REQUIREMENTS ▸ Copy everything in the solar panel mounting instructions from "4. Place a 1" down to "two fender washers.", and swap "bolt" for "screw" throughout.

ARTICLE ▸
━━━

Several of our customers have recently attached their semi-flexible solar panels using nuts and bolts.
Here is what they did:
1. Place the solar panel on the canvas and mark the grommet holes on the canvas.
2. Glue a vinyl disk about 2 inches in diameter to the underside of the canvas at points where attaching bolts will be placed.
3. Puncture a hole in the fabric through the vinyl.
4. Place a 1 inch diameter or greater plastic or stainless fender washer on a 10-24 or similar stainless bolt and pass it through the canvas.
5. Place another fender washer on the bolt on top of the canvas and secure with a nut.
At this point, you have a reinforced canvas sandwiched between two fender washers.
6. Pass the bolt through the solar panel grommet and secure with an acorn nut.
7. Repeat for each solar panel grommet.
See diagram below for details.
On the installation shown above, the solar wires were run through the channel used to attach the canvas to the frame thus hiding most of the wiring.

━━━

DATASET ▸

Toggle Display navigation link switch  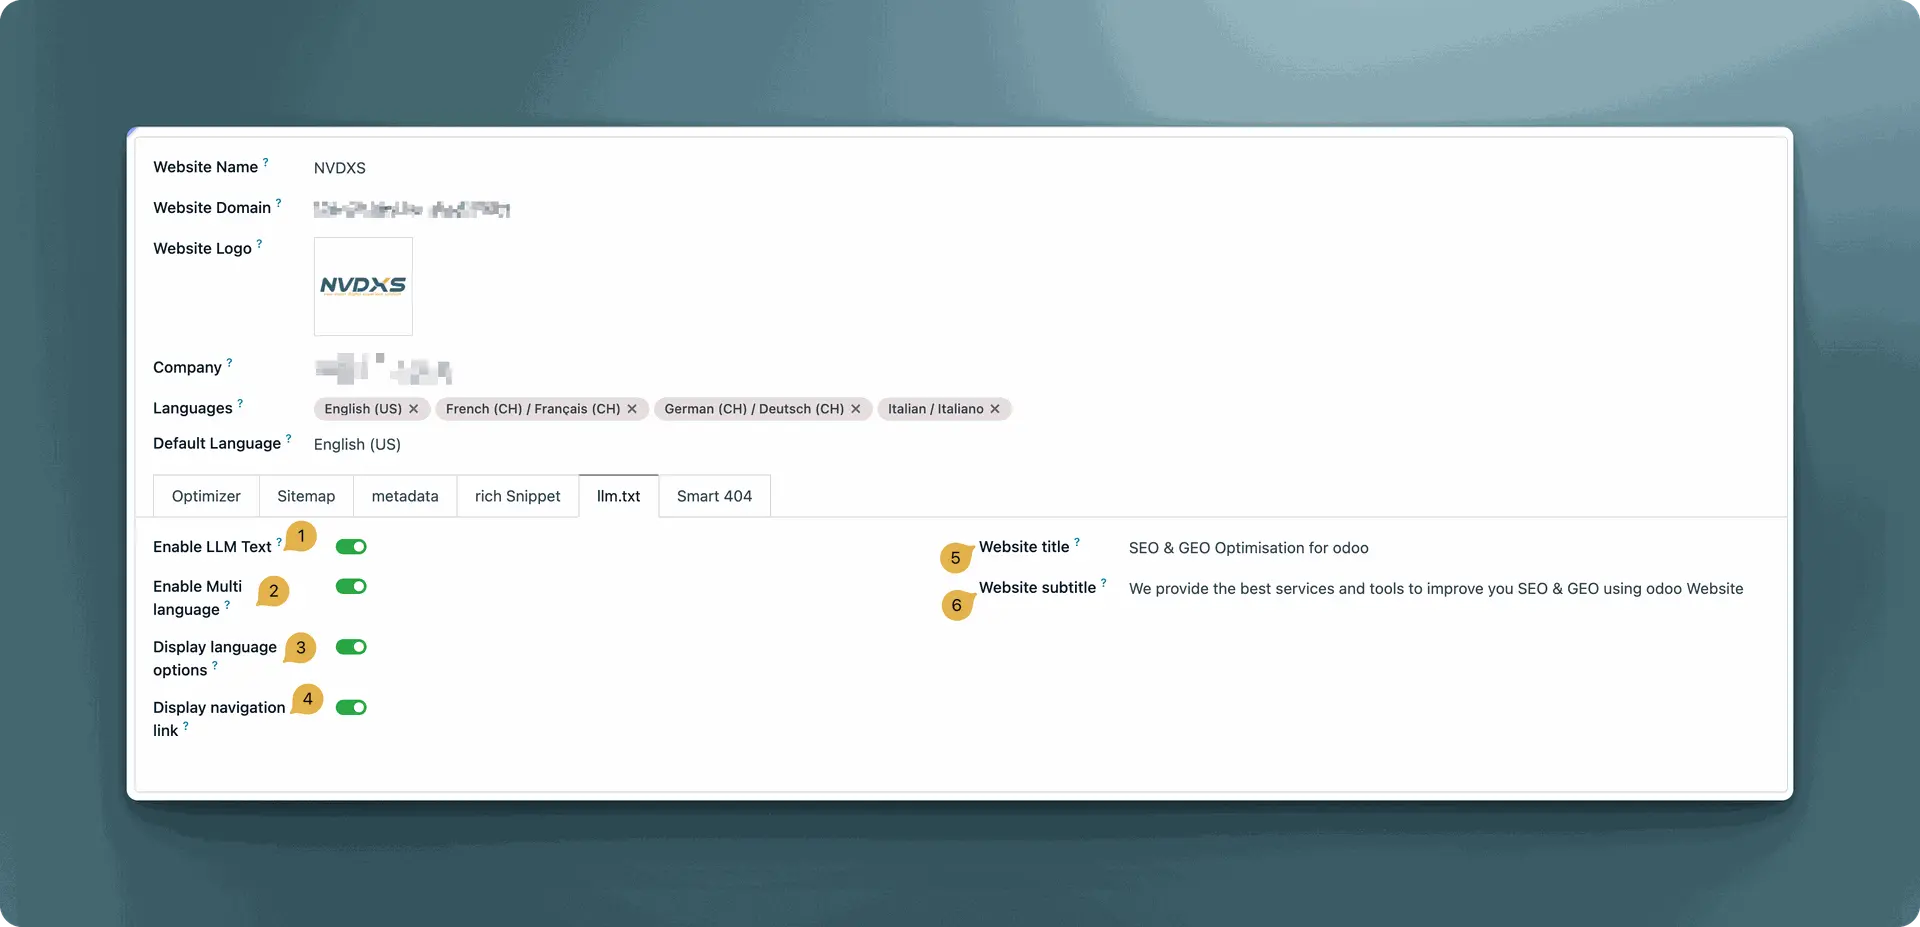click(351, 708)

━━━

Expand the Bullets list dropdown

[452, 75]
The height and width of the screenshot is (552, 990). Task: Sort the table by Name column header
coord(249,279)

━━━

PROBLEM SOLUTION ▸
4. Place a 1 inch diameter or greater plastic or stainless fender washer on a 10-24 or similar stainless screw and pass it through the canvas.
5. Place another fender washer on the screw on top of the canvas and secure with a nut.
At this point, you have a reinforced canvas sandwiched between two fender washers.